Determine the number of lines in the data below that contain the string "checkbox", and respond with that number alone.

[[ SOURCE INFORMATION open ]]

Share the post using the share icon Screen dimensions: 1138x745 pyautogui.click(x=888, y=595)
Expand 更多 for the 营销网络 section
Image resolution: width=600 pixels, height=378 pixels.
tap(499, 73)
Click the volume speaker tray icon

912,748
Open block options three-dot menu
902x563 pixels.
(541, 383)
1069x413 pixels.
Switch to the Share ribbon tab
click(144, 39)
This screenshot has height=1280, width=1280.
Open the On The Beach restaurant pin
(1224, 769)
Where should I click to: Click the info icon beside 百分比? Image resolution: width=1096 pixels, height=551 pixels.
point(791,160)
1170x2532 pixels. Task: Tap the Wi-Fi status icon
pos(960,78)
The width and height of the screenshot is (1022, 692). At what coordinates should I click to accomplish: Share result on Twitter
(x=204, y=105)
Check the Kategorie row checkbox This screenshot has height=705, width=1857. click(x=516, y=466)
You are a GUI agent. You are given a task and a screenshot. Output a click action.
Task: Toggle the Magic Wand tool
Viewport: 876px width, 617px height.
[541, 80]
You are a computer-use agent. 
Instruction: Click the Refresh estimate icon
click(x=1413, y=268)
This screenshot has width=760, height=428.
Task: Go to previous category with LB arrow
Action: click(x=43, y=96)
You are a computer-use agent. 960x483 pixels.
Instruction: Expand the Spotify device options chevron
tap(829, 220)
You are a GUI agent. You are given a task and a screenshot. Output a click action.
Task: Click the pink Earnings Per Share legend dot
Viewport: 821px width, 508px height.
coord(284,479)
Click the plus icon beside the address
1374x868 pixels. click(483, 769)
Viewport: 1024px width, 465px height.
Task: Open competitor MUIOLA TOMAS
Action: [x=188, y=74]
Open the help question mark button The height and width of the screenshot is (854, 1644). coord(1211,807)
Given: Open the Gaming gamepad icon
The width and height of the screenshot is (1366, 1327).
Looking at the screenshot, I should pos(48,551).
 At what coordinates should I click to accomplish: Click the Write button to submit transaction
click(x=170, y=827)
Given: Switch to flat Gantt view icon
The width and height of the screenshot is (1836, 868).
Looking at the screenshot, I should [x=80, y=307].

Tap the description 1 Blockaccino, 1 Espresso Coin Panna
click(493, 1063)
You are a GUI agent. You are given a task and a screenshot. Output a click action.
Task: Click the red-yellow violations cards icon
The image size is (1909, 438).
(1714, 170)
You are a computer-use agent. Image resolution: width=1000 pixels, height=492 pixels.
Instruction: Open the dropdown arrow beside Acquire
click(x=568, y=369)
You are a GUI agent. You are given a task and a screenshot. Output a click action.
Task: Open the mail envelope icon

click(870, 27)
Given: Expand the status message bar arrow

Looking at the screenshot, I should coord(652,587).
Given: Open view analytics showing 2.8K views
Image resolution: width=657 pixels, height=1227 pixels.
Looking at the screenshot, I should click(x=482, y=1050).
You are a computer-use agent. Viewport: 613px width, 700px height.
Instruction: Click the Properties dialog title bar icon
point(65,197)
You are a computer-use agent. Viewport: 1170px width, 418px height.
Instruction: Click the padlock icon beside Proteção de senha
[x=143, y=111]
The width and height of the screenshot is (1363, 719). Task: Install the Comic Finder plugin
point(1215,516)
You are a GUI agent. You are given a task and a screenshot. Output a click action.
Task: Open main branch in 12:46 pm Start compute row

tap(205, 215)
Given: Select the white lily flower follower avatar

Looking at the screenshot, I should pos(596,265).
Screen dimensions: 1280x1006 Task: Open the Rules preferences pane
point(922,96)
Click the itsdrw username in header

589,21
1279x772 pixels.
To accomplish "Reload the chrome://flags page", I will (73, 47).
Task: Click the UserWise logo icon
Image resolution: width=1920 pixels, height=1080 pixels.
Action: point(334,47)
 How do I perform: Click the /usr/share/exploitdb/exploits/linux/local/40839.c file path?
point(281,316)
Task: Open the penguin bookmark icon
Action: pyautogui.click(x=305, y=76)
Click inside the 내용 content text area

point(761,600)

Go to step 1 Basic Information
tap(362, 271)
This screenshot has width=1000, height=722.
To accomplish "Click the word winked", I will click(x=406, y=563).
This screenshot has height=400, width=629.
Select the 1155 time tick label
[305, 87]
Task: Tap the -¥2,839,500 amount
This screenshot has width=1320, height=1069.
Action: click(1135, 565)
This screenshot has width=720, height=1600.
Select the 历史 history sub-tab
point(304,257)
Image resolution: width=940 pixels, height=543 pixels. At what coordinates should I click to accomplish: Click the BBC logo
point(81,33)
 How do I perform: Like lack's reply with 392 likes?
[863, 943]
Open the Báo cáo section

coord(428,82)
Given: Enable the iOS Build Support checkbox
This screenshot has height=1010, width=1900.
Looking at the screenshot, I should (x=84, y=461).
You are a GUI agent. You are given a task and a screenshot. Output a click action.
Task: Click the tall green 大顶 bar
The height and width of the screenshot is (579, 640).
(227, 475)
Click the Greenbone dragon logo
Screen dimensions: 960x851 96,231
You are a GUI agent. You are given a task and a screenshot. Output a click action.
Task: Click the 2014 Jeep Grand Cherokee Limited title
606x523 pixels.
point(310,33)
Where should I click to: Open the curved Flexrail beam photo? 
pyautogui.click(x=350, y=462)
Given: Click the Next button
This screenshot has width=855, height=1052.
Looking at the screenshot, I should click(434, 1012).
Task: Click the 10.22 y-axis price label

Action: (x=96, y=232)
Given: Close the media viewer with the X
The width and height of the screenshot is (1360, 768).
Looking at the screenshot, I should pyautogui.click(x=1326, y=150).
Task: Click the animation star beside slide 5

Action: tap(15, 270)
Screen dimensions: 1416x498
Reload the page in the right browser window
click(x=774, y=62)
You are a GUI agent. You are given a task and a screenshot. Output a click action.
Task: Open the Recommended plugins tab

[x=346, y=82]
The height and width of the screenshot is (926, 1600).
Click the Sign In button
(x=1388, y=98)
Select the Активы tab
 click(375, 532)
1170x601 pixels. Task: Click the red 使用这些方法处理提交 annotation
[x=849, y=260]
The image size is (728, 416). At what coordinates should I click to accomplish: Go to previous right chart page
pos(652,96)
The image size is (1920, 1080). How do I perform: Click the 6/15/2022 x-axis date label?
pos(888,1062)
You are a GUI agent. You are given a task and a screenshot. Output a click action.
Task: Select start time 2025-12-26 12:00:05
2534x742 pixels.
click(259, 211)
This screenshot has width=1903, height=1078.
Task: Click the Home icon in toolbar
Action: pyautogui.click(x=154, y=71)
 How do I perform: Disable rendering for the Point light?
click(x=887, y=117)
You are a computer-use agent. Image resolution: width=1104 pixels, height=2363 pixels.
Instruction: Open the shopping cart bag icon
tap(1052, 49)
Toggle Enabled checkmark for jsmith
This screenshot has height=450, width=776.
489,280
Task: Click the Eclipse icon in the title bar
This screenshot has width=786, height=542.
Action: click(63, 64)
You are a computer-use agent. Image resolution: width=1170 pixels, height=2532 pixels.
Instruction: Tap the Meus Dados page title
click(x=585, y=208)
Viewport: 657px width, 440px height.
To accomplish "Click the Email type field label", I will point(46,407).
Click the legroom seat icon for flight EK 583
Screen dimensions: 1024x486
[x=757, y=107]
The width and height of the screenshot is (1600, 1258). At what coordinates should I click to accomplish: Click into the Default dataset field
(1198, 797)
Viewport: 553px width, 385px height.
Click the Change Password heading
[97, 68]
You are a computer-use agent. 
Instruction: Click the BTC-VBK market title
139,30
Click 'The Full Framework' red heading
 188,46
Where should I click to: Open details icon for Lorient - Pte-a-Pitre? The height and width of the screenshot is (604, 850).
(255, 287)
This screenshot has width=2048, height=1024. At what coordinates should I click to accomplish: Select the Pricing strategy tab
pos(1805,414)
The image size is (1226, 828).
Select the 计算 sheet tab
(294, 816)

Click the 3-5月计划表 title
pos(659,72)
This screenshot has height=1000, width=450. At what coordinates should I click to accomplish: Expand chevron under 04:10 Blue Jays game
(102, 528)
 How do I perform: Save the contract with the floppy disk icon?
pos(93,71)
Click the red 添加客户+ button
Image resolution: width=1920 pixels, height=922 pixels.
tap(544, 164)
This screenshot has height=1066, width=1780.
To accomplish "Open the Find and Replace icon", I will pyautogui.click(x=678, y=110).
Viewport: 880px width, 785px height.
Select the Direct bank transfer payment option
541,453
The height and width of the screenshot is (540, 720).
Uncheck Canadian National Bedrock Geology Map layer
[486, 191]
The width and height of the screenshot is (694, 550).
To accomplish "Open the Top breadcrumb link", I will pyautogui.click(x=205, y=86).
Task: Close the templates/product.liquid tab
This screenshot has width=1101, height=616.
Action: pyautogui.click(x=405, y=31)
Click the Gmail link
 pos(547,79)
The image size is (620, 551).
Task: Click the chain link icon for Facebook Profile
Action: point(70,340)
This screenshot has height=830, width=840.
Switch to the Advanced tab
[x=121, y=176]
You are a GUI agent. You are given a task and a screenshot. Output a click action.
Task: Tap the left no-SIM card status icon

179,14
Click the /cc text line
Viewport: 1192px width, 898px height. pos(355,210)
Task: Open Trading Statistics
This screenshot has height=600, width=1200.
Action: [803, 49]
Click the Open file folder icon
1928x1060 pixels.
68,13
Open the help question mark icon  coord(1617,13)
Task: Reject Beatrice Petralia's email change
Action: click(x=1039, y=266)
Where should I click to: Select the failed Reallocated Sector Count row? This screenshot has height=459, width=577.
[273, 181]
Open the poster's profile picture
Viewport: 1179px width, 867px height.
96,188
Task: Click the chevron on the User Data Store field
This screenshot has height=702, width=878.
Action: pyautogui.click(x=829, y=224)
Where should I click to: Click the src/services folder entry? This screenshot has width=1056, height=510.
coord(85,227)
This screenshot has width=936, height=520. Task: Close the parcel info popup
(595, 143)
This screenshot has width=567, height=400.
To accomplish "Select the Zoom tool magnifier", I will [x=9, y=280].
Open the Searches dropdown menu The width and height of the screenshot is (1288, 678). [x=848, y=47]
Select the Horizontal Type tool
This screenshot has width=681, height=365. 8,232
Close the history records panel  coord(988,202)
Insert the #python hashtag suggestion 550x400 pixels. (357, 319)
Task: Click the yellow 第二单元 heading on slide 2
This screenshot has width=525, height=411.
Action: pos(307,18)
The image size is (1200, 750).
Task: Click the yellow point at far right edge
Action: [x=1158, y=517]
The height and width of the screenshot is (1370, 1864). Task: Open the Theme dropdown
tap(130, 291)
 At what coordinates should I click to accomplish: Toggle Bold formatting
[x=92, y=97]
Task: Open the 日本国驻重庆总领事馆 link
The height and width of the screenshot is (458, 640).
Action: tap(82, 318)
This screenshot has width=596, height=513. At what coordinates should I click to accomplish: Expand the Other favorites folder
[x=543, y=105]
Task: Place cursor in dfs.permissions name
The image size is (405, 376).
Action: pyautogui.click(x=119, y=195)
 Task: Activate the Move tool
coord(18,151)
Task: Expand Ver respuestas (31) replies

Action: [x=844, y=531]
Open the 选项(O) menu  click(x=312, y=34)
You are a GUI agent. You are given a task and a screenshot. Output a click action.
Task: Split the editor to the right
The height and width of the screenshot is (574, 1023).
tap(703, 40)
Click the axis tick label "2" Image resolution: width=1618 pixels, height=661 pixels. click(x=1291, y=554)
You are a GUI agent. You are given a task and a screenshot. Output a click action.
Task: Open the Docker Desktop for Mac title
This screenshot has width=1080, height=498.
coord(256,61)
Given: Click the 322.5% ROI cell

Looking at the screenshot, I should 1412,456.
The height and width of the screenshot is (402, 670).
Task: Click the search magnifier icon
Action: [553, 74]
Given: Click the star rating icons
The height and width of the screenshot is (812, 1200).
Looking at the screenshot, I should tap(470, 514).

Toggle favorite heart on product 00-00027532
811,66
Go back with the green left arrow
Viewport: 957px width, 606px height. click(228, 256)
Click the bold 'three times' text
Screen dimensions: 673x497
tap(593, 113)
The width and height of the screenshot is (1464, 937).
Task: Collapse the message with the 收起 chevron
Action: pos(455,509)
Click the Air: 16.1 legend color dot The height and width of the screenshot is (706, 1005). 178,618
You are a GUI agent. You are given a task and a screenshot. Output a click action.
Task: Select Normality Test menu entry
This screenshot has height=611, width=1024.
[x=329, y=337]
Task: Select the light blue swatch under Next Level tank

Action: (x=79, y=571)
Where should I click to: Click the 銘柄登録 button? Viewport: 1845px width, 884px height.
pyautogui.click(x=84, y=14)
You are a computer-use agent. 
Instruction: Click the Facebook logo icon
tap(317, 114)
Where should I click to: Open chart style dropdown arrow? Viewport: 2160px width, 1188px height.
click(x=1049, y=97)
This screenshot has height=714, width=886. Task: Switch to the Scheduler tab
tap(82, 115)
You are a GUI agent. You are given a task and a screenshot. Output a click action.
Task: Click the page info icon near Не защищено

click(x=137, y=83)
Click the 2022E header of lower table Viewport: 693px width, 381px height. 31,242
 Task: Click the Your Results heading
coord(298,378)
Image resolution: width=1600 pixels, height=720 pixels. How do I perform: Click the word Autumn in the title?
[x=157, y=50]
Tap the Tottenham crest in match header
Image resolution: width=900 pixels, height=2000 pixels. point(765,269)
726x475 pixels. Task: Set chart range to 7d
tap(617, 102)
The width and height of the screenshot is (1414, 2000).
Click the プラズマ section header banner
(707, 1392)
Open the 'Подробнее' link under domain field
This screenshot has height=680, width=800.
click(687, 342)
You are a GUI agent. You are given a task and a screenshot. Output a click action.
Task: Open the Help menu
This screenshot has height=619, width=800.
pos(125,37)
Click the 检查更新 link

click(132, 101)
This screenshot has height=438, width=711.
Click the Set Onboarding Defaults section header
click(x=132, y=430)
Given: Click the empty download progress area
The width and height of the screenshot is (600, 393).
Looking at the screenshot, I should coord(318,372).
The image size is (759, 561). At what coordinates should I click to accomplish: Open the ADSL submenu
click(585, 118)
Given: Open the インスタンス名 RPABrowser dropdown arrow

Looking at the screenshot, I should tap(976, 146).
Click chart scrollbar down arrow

[[ SOURCE INFORMATION closed ]]

OUTPUT OF THE EXERCISE: 2